Nano-project qualifying exam process: An intensified dialogue between students and faculty

Joe Blitzstein and Xiao-Li Meng write:

An e ffectively designed examination process goes far beyond revealing students’ knowledge or skills. It also serves as a great teaching and learning tool, incentivizing the students to think more deeply and to connect the dots at a higher level. This extends throughout the entire process: pre-exam preparation, the exam itself, and the post-exam period (the aftermath or, more appropriately, afterstat of the exam). As in the publication process, the first submission is essential but still just one piece in the dialogue.

Viewing the entire exam process as an extended dialogue between students and faculty, we discuss ideas for making this dialogue induce more inspiration than perspiration, and thereby making it a memorable deep-learning triumph rather than a wish-to-forget test-taking trauma. We illustrate such a dialogue through a recently introduced course in the Harvard Statistics Department, Stat 399: Problem Solving in Statistics, and two recent Ph.D. qualifying examination problems (with annotated solutions). The problems are examples of “nano-projects”: big picture questions split into bite-sized pieces, fueling contemplation and conversation throughout the entire dialogue.

This is just wonderful and it should be done everwhere, including, I hope, in my own department. I am so tired of arguments about what topics students should learn, long lists of seemingly-important material that appears on a syllabus, is taught in a class, and is never used again, and so forth.

(The exam problems described in the article are a bit on the theoretical side for my taste, but I presume the same ideas would apply to applied statistics as well.)

P.S. I have fond memories of my own Ph.D. qualifying exam, which I took a year before Xiao-Li took his. It was an intense 12-day experience and I learned a huge amount from it.
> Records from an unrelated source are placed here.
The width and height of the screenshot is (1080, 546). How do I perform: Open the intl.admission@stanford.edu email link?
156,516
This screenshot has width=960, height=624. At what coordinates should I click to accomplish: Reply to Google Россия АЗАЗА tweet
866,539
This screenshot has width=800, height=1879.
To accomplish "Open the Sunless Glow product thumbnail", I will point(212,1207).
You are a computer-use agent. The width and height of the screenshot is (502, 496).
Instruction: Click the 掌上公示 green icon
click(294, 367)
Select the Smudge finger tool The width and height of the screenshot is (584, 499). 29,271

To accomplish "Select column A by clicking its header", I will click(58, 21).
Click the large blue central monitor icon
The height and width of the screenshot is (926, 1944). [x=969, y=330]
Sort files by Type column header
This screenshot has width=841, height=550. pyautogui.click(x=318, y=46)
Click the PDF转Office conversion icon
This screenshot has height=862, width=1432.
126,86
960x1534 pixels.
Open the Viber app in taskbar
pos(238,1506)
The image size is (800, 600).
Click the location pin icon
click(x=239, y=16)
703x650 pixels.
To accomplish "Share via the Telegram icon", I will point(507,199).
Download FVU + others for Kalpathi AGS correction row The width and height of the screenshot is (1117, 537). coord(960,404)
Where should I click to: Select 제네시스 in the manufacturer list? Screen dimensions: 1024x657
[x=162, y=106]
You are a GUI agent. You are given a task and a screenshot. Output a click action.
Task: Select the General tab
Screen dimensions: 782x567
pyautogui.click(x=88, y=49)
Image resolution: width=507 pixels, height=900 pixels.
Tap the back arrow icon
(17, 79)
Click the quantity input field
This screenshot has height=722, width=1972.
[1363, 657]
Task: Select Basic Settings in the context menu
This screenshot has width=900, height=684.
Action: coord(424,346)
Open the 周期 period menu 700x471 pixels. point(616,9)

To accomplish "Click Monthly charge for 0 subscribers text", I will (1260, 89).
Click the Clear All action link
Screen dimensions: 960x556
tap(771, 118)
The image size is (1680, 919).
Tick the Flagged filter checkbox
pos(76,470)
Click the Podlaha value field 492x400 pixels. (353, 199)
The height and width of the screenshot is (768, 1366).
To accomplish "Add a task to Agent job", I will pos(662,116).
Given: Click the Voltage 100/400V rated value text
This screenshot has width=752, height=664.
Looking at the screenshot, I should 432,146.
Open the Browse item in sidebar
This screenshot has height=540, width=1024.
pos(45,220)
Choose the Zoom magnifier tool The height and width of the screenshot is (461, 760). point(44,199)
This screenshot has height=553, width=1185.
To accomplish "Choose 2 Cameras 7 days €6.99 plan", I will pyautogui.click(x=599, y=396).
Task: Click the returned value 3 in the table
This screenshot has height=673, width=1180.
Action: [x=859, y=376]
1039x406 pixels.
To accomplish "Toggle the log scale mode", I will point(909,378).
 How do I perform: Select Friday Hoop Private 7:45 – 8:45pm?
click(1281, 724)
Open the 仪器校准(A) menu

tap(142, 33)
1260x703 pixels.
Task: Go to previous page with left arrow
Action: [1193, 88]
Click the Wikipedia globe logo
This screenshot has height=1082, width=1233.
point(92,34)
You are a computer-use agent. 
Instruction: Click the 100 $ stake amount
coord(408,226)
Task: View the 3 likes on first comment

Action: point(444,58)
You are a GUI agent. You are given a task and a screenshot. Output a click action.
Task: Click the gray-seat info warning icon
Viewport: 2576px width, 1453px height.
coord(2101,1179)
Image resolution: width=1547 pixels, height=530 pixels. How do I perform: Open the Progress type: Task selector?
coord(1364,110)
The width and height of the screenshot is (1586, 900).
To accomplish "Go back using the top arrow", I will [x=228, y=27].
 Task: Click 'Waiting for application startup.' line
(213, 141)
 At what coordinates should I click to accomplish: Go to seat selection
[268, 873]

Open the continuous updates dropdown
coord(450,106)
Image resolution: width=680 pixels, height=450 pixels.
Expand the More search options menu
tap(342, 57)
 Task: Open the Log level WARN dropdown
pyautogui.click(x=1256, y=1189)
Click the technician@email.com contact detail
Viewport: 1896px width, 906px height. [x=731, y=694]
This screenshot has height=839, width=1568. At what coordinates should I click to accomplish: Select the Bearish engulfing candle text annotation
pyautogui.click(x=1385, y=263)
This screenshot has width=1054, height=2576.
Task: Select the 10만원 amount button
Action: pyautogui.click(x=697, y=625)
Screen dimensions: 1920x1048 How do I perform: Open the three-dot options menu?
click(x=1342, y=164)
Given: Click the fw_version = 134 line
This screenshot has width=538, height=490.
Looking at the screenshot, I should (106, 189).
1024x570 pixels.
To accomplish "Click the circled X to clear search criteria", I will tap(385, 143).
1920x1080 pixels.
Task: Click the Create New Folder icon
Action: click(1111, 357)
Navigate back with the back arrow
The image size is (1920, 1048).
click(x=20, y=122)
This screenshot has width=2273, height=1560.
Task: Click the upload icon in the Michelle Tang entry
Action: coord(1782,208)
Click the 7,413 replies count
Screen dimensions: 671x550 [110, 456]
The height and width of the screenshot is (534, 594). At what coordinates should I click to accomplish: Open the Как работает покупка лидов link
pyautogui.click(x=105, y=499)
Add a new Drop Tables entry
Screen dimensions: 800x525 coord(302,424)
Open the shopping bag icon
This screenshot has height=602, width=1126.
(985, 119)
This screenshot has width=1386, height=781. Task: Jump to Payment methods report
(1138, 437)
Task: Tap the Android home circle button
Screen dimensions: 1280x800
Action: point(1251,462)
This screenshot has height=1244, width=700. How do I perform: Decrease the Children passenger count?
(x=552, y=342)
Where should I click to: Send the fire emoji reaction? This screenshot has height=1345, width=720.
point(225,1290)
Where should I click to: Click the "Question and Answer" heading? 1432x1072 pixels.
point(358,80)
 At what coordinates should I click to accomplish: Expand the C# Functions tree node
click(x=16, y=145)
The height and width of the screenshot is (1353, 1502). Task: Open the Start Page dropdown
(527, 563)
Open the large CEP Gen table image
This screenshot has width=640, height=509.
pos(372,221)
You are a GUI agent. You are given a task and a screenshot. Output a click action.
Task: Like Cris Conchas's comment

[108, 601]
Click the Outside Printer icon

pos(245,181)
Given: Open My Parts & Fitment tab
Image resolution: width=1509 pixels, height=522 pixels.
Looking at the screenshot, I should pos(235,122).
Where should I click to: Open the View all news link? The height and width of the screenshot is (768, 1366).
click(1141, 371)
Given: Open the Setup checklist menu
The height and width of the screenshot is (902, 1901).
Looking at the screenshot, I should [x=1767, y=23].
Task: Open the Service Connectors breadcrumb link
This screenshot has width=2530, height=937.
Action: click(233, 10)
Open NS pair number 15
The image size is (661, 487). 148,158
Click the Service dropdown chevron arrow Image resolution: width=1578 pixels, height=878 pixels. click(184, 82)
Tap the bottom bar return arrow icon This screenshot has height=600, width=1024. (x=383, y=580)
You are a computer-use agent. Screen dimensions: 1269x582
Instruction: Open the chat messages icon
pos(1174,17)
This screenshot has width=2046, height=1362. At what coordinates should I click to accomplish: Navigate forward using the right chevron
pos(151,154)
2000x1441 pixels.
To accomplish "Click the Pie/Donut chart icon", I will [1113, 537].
1 thought on “Nano-project qualifying exam process: An intensified dialogue between students and faculty

  1. Like Andrew, I really enjoyed my quals (Edinburgh Uni Cognitivie Science, 1985). We had four qual areas (syntax, semantics, comp ling, psycholing), and the exam spanned two weeks, with two topics/week. For each, we got questions Monday AM and had two or three days to produce answers, which were supposed to be like short papers, not like exam answers.

    In the CMU comp ling program, we didn't give exam-based quals, but rather required a bunch of courses, an MS project (not a thesis, because then the university got involved a bit), and for the PhD students, one or two area qualifying papers (no time pressure) that were more like a literature survey than anything else. We tried to get students to write their thesis proposals as soon as possible after the quals.

    I was a professor for eight years, teaching two classes/semester, and I never gave out a single exam. I think projects are much better. They were like the "nano-projects" cited by Blitzstein and Meng. After the intro classes, we really focused on teaching people to write real research papers, not exam answers.

    Most effective, I think, was the second-year project course for MS and PhD students, which ran all year. If I recall, it was the brainchild of David Evans, but I taught it for a couple of years. It was for MS and PhD students. The students selected a topic at the end of the first year, and were supposed to show up in year 2 with a literature survey and a basic idea of what they wanted to do (most of our students were around for the summer, too). Then we did all sorts of things like have them review each other's papers (students are harsh), assign students to ask questions on talks of other students (they'll be the host for speakers at some point where the audience doesn't ask a question), review "real" papers (hey, might as well get some real work out of them), of others, write proposals, and produce a finished MS-thesis-like project.

    Nowadays, I'd probably have them write blog entries, if not tweets, as well as posters, none of which were relevant at the time (we only started posters in comp ling recently). The real goal is to teach/help the students to conceive, execute, and then market their ideas.